The UNP-SLPP combine is an aberration. UNP is near extinct. The SLPP as was demonstrated at its last ‘hurrah’ at the Sugathdasa stadium is a rotting cadaver.

We live in dystopian times. The ruling elite are oblivious to evil. In the coming year with elections due we can see some beauty in this dystopia.

Things are so warped, so horrifying, it allows us to dream of a different world. We still have the power to change our world.  

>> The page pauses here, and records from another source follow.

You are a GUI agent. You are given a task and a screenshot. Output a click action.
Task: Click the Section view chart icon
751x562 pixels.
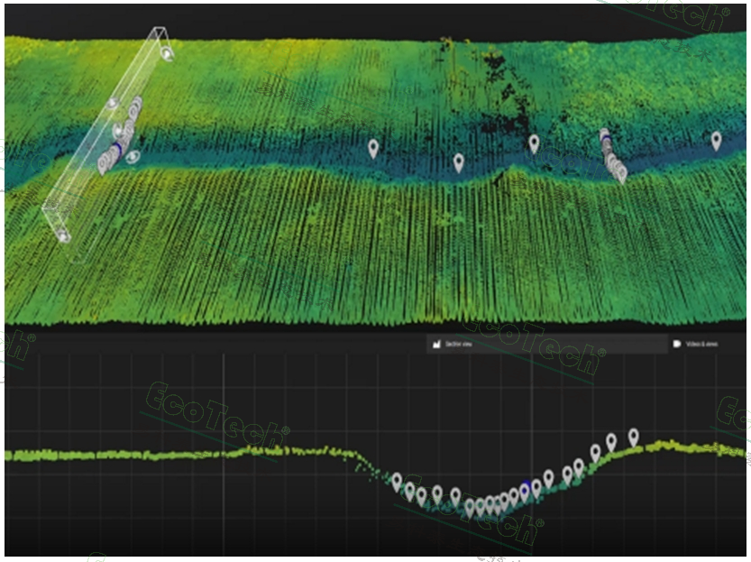tap(435, 345)
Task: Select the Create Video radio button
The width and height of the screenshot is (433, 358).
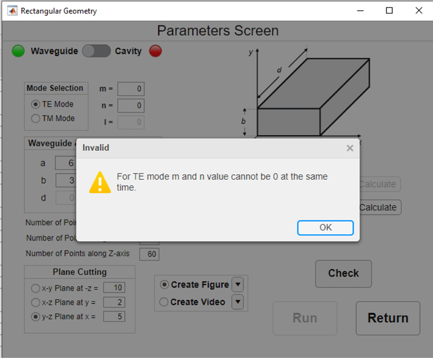Action: [x=164, y=302]
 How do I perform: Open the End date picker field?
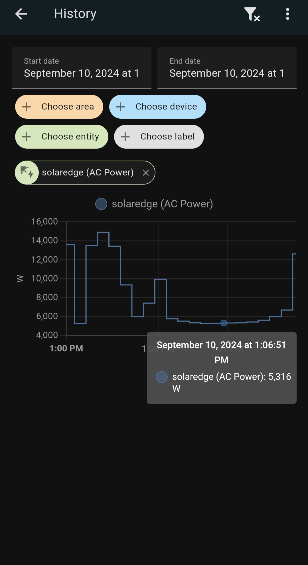point(227,68)
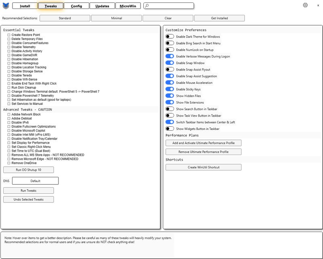
Task: Open the DNS Default dropdown
Action: pos(35,181)
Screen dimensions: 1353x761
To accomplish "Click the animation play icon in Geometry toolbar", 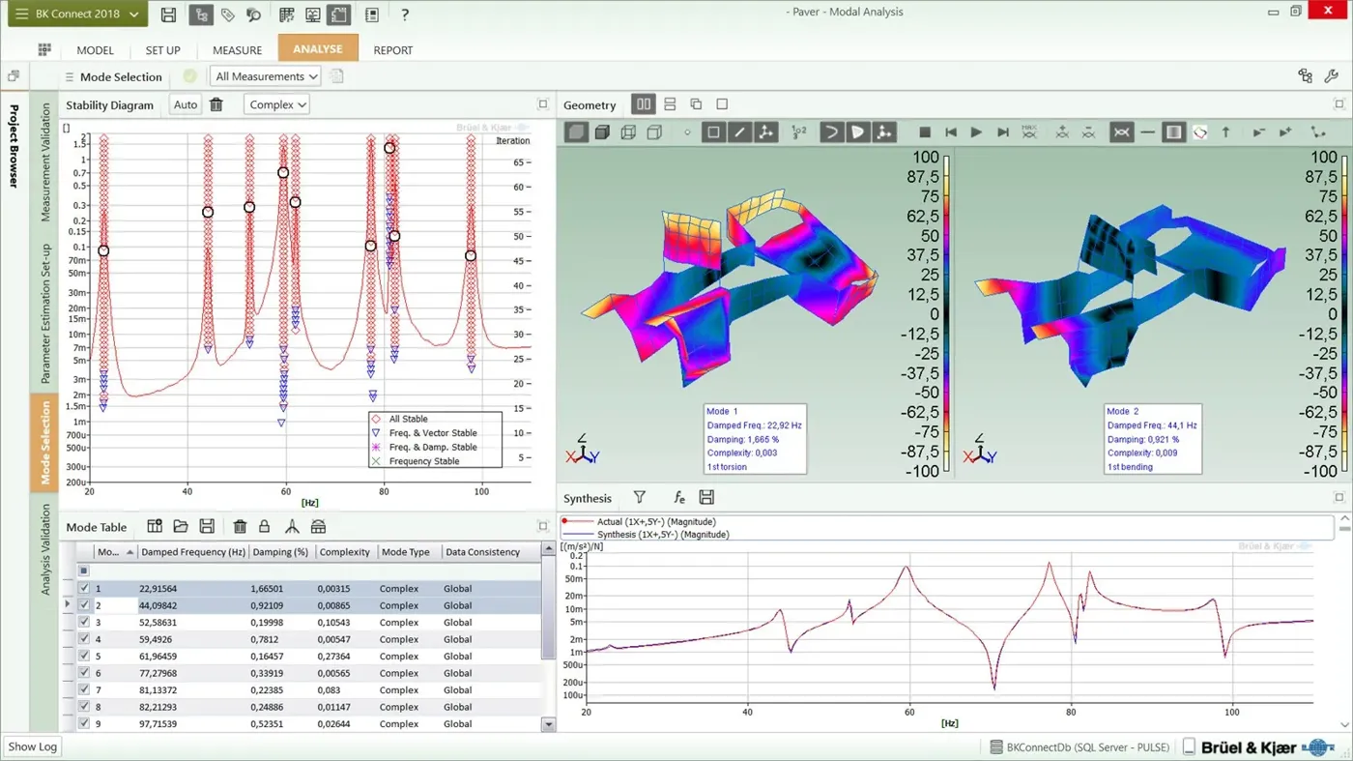I will tap(978, 132).

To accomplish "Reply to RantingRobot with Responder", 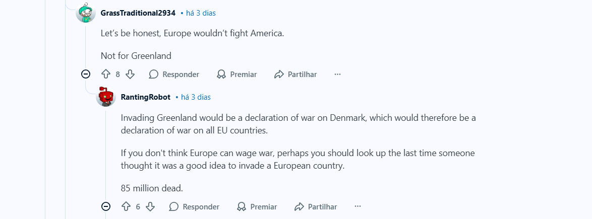I will click(x=195, y=206).
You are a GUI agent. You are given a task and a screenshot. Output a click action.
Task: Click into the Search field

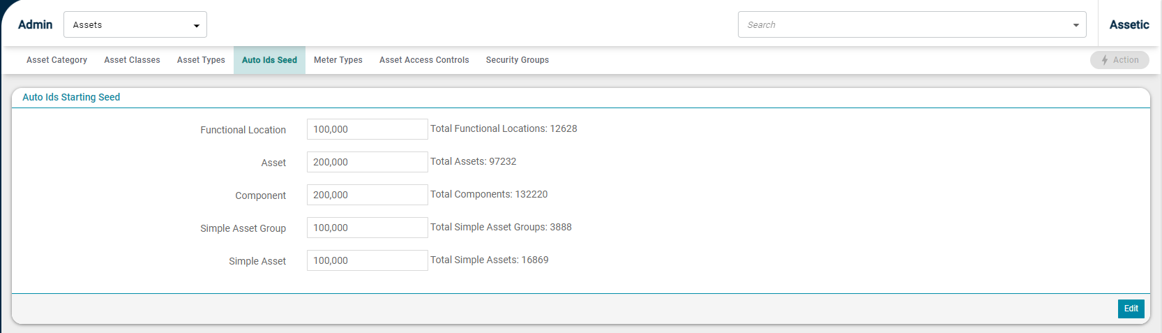coord(903,24)
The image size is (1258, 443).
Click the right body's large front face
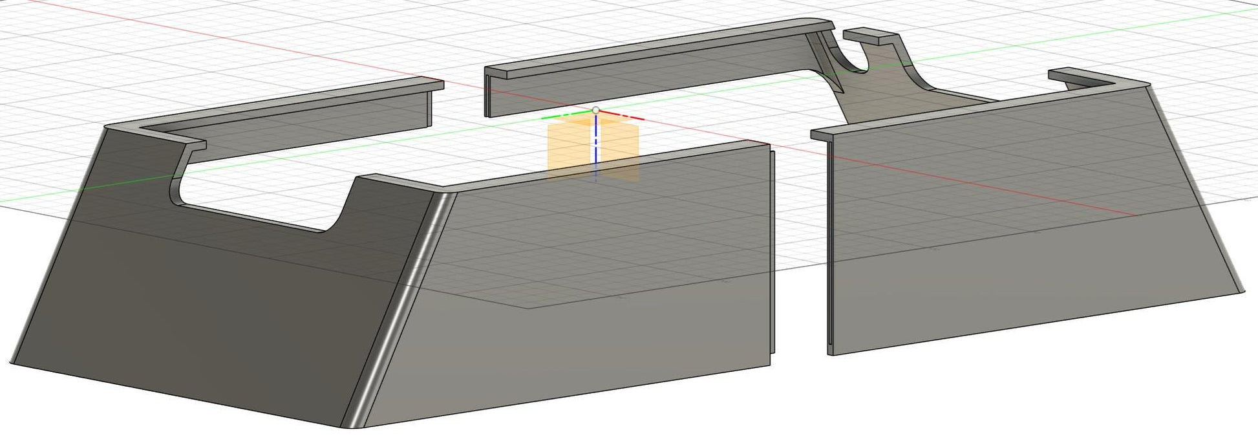[x=1002, y=259]
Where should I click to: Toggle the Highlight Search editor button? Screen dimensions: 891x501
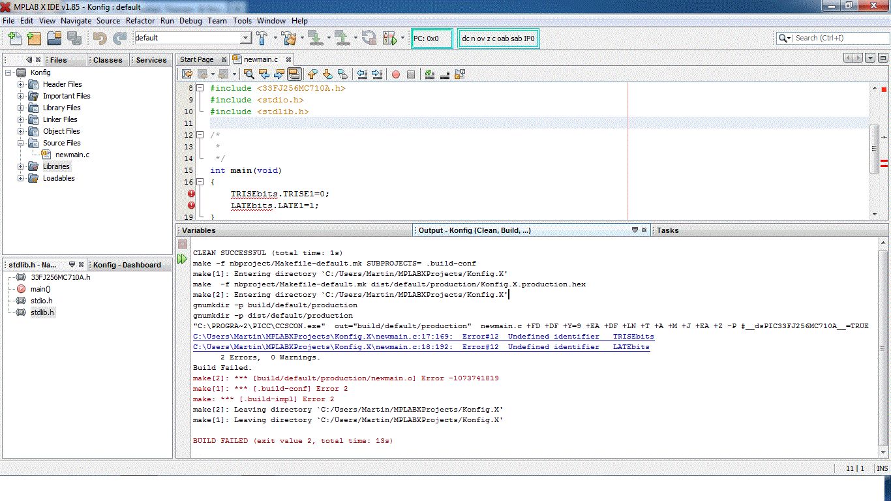tap(294, 74)
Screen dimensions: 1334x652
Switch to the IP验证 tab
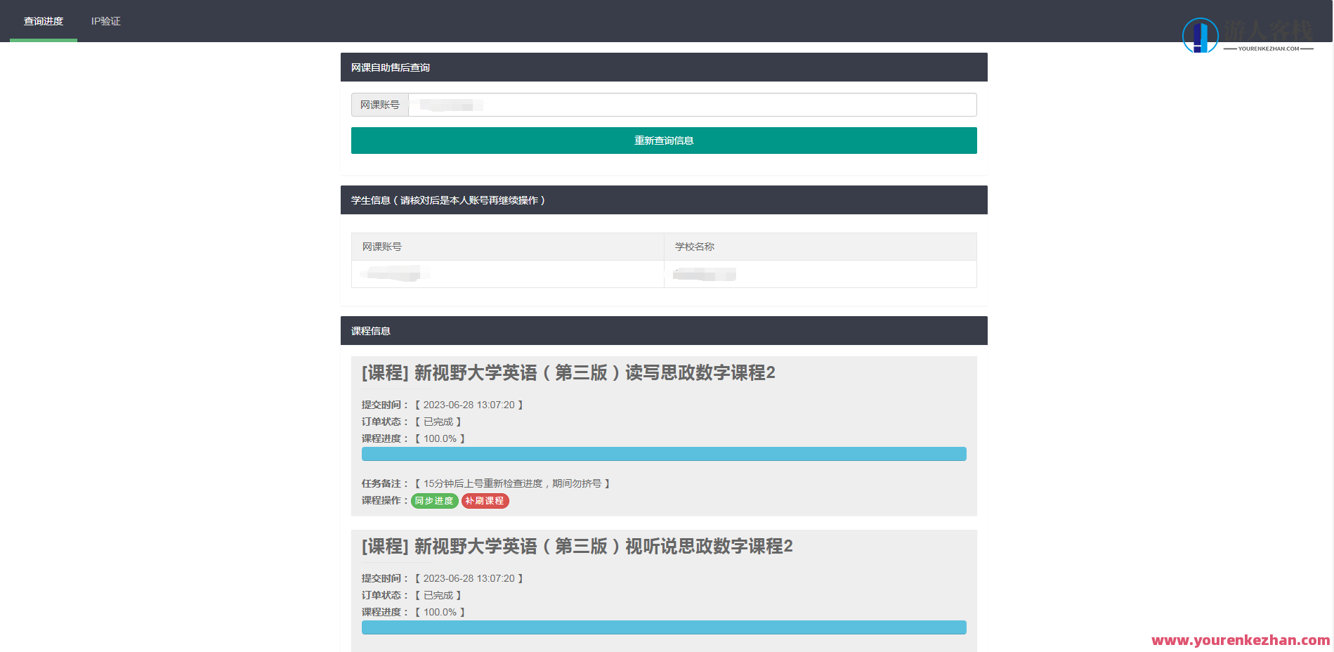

In 2024 the tide will turn. People are determined to empower themselves. People are determined to fight until they can assert themselves to install and ignite a new political order that is more fair, more humane, and more peaceful. They will strive to select new leaders who will act more responsibly in accordance with the will of the people. 

 

This revised VAT scheme will not raise the required revenue. It will bring unspeakable misery to ordinary people. It is a devise to take a land of hungry, angry people to a chaotic hell of bewildering price hikes in a hand cart

 

The purpose of this missive is to appeal to both Anura Kumara Dissanayake and Sajith Premadasa to call a truce to bring about the changes desired by ordinary people in political innovation and restructuring. 

A market economy is necessary. Not a market society. As Karl Polanyi insists in his ‘Great Transformation’ the most seminal work in political economy written in the 20th century ‘a self-adjusting market is stark Utopia.” 

“Such an institution could not exist for any length of time without annihilating the human and natural substance of society; it would have physically destroyed man and transformed his surrounding into a wilderness.” 

The Bond Deals of which we have heard so much, the pump and dump deals that still need exposure are symptoms of a market society. 

A Market system is necessary. Capitalism has no alternative in the horizon. There are no easy solutions. The purpose of the state is to keep constant vigil on a fine balance between personal gain and societal wellbeing. 

When society is subordinated to an unchecked market system a counter reaction – a societal counter reaction precipitates a crisis.

When social wellbeing is utterly, and totally undermined and social counterforce is driven to a corner a crisis is unavoidable.

Resulting chaos created in this double movement can lead to ‘more brutal forms being adopted by the kakistocracy in command to solve the economic crisis. 

Anura Kumara Dissanayake should be familiar with the writings of Antonio Gramsci – Marxist philosopher who died in one of Mussolini’s jails. Gramsci says, “Common sense is a chaotic aggregate of disparate conceptions, and one can find anything that one likes.”

The SJB and the NPP are vying for power. Both share a predicament. What do they represent?

Are they the voice of discontent?

Are they the voice of the future?

Is it too much to ask for a single voice? 

This is an age-old dilemma faced by nations mismanaged and misruled. Philosopher Karl Poper addressed it. 

“The question is not how to get good people to rule; the question is how to stop the powerful from doing as much damage as they can to us.”